Transcribe the data in full; each line must match exactly.
[Opening RECORDS SHOWN section]
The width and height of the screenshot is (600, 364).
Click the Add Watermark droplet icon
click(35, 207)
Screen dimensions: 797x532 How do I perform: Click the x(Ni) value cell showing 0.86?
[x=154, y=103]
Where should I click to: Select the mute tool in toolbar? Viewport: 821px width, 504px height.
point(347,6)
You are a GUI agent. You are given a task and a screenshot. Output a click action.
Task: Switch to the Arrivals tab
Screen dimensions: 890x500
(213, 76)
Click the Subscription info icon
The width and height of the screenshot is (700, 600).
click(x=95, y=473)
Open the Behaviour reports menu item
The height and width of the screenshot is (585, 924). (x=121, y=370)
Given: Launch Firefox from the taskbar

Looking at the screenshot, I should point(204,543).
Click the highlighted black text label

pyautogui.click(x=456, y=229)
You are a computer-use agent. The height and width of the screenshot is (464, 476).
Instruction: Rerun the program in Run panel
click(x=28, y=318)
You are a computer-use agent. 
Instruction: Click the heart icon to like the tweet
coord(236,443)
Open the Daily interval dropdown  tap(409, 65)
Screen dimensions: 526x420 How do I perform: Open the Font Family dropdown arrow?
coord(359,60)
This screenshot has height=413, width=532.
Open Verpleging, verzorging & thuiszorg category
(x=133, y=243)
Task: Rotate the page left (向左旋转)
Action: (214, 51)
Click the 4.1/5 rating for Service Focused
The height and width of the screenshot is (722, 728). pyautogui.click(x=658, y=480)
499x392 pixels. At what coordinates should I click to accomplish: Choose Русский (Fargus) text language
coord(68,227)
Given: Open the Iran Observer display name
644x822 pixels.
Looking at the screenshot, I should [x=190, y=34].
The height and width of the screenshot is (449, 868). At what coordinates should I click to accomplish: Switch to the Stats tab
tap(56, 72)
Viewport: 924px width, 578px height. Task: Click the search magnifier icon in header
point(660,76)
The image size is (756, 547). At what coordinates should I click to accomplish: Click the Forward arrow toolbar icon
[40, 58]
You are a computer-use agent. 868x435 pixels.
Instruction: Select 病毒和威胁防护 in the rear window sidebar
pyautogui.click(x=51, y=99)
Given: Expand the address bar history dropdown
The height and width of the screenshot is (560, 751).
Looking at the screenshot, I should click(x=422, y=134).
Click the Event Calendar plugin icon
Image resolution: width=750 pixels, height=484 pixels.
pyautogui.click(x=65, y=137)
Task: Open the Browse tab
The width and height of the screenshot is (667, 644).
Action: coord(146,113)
[Closing RECORDS SHOWN section]
__EXERCISE RESPONSE__:
The width and height of the screenshot is (600, 364).
Click the Add Watermark droplet icon
click(35, 207)
Screen dimensions: 797x532 How do I perform: Click the x(Ni) value cell showing 0.86?
[x=154, y=103]
Where should I click to: Select the mute tool in toolbar? Viewport: 821px width, 504px height.
point(347,6)
You are a GUI agent. You are given a task and a screenshot. Output a click action.
Task: Switch to the Arrivals tab
Screen dimensions: 890x500
(213, 76)
Click the Subscription info icon
The width and height of the screenshot is (700, 600).
click(x=95, y=473)
Open the Behaviour reports menu item
The height and width of the screenshot is (585, 924). (x=121, y=370)
Given: Launch Firefox from the taskbar

Looking at the screenshot, I should point(204,543).
Click the highlighted black text label

pyautogui.click(x=456, y=229)
You are a computer-use agent. The height and width of the screenshot is (464, 476).
Instruction: Rerun the program in Run panel
click(x=28, y=318)
You are a computer-use agent. 
Instruction: Click the heart icon to like the tweet
coord(236,443)
Open the Daily interval dropdown  tap(409, 65)
Screen dimensions: 526x420 How do I perform: Open the Font Family dropdown arrow?
coord(359,60)
This screenshot has height=413, width=532.
Open Verpleging, verzorging & thuiszorg category
(x=133, y=243)
Task: Rotate the page left (向左旋转)
Action: (214, 51)
Click the 4.1/5 rating for Service Focused
The height and width of the screenshot is (722, 728). pyautogui.click(x=658, y=480)
499x392 pixels. At what coordinates should I click to accomplish: Choose Русский (Fargus) text language
coord(68,227)
Given: Open the Iran Observer display name
644x822 pixels.
Looking at the screenshot, I should [x=190, y=34].
The height and width of the screenshot is (449, 868). At what coordinates should I click to accomplish: Switch to the Stats tab
tap(56, 72)
Viewport: 924px width, 578px height. Task: Click the search magnifier icon in header
point(660,76)
The image size is (756, 547). At what coordinates should I click to accomplish: Click the Forward arrow toolbar icon
[40, 58]
You are a computer-use agent. 868x435 pixels.
Instruction: Select 病毒和威胁防护 in the rear window sidebar
pyautogui.click(x=51, y=99)
Given: Expand the address bar history dropdown
The height and width of the screenshot is (560, 751).
Looking at the screenshot, I should click(x=422, y=134).
Click the Event Calendar plugin icon
Image resolution: width=750 pixels, height=484 pixels.
pyautogui.click(x=65, y=137)
Task: Open the Browse tab
The width and height of the screenshot is (667, 644).
Action: coord(146,113)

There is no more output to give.